Wednesday, September 28, 2011

Coca-Cola's Muhtar Kent on China, Brazil, and the U.S.

Muhtar Kent, the CEO of Coca-Cola (KO), said some things of note about doing business in the U.S. compared to China and Brazil in this article:

..."in many respects" it was easier doing business in China, comparing the country with a well-managed company. "You have a one-stop shop in terms of the Chinese foreign investment agency and local governments are fighting for investment with each other," he told the Financial Times.

He later added...

"They're learning very fast, these countries," he said. "In the west, we're forgetting what really worked 20 years ago. In China and other markets around the world, you see the kind of attention to detail about how business works and how business creates employment."
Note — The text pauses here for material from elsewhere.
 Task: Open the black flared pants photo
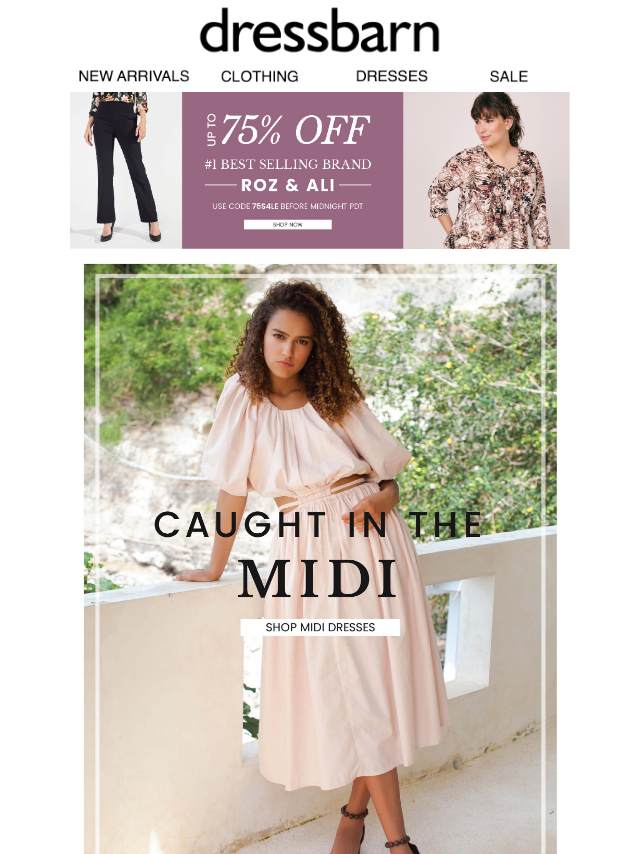tap(126, 170)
The above comments remind me of what Professor Michael Porter said in an interview earlier this year on U.S. competitiveness. In the interview, he offers up some thoughts on how to make doing business in the United States more competitive with other countries.

How the U.S. Can Compete Better

Separately, in this 2010 interview, Professor Porter said that the U.S. needs to do more to encourage domestic investment.
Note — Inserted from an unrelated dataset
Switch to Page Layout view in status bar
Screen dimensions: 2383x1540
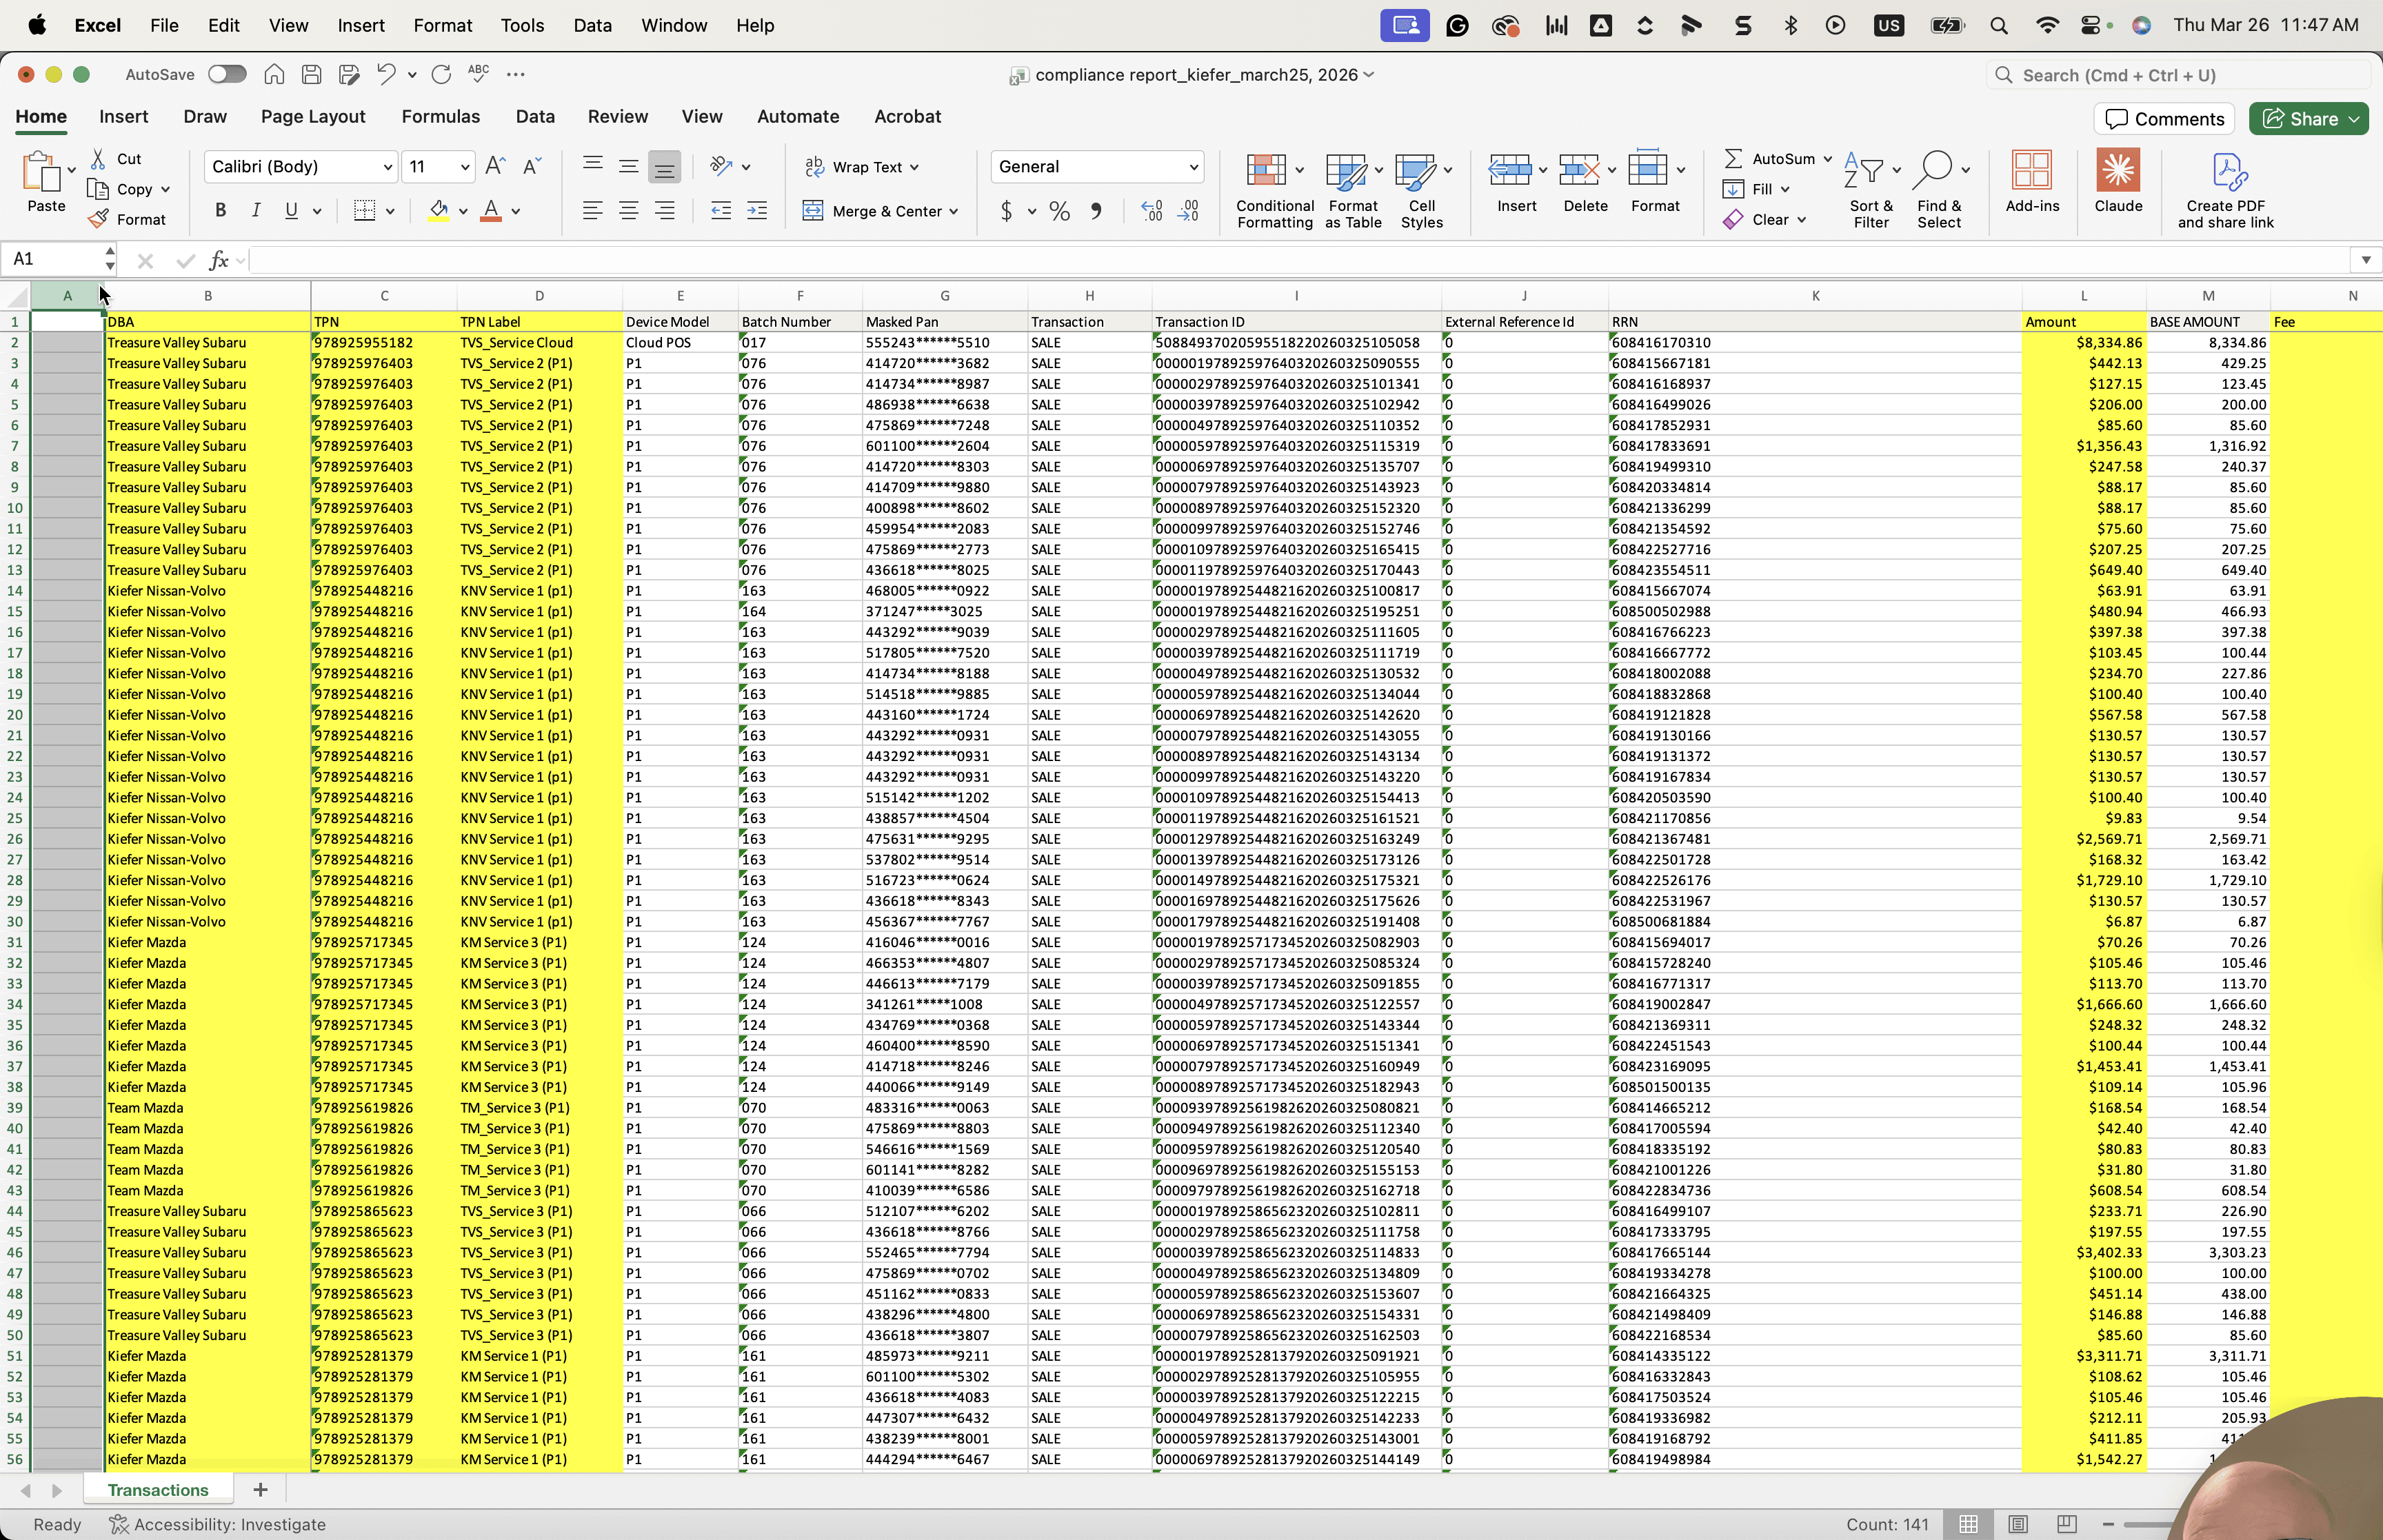pos(2018,1524)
According to Porter, data shows U.S. domestic investment is, somewhat amazingly, the lowest among OECD countries. He says that individual U.S. companies are competitive globally but they hold back investment on home soil because the cost and complexity (healthcare, litigation, taxes, other regulations etc.) of doing business in the U.S. has piled up over the years.

Michael Porter: U.S. Needs Increased Domestic Investment

In the interview, Professor Porter also said that according to the Global Competitiveness Report, the US now ranks like a developing country in terms of cost and complexity of doing business.

Finally, in this The Globe and Mail article from a couple years back, he added the following thoughts:

Michael Porter on Business and Investing

With so much focus on the immediate value of stocks, and the resulting costs from short-term trading in and out of individual company shares, "the stock market now is a tax on the real economy."

"The financial sector is extracting value from the rest of the economy [through] fees, costs and expenses."

Mr. Porter, considered one of the world's foremost experts on business strategy, noted that 30 years ago many people owned stocks for the long term – 20 years or more. In that environment, corporate executives could focus on long-term growth rather than quarterly results, and investors' interests were aligned with those goals.

We can't address some of these weaknesses soon enough as far as I'm concerned.